丸川 松隠【1758~1831】漢学者新見市まるかわ しょういん

 

 宝暦8(1758)年、浅口郡西阿智村(倉敷市西阿知町)に生まれる。名は、茂延。通称一郎といい、松隠はその号。家系は代々新見藩に仕えていたが、父の代には仕籍を離れる。幼少時に母の訓陶を受け学問の才を現し、6歳で書を読み、字を書いた。15歳で亀山如水に朱子学を学ぶ。のち、父の勧めで讃岐(香川県)に遊学し、医学を学ぶ。その後、京都にも遊学するが定まった師はいなかった。

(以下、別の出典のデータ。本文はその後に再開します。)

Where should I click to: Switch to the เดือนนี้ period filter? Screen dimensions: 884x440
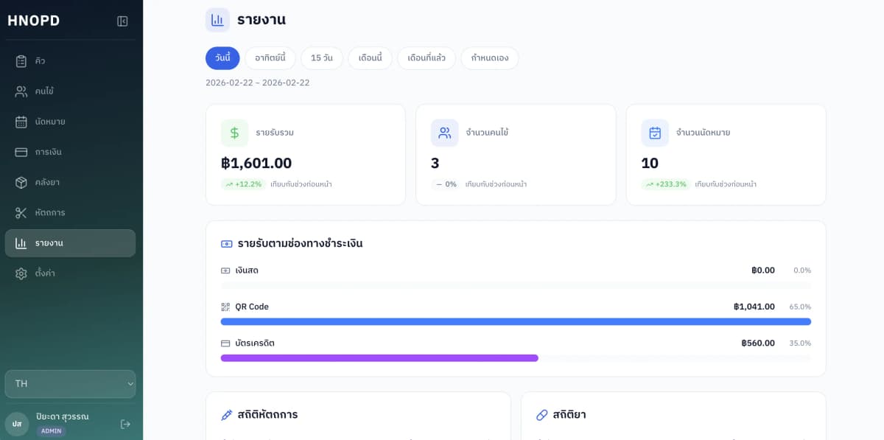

 寛政2(1790)年、中井竹山の塾に入門。尾藤二州・古賀精里・頼春水と交わり、往来した。寛政4(1792)年、老中松平定信は学制整理のため、松隠を招いたがこれを断り、同年、新見藩主関長誠の命を受け帰郷した。寛政6(1794)年、藩学思誠館の督学(教授)となり、学制改革を行い、学規を定めた。一方で塾回陽舗を開き、多くの師弟を教えている。藩政にも参与し、「型典」を著し、藩政を改革し、以後「型典」により藩政が行われた。松隠の門人が幕末の変動期に藩を支えて活動したことを考えると、人材育成の点を功績に数えることもできる。

  門人には、山田方谷、渡辺松窩、木山楓渓らがいる。詩文は岡本勝美『丸川松隠伝』に収められている。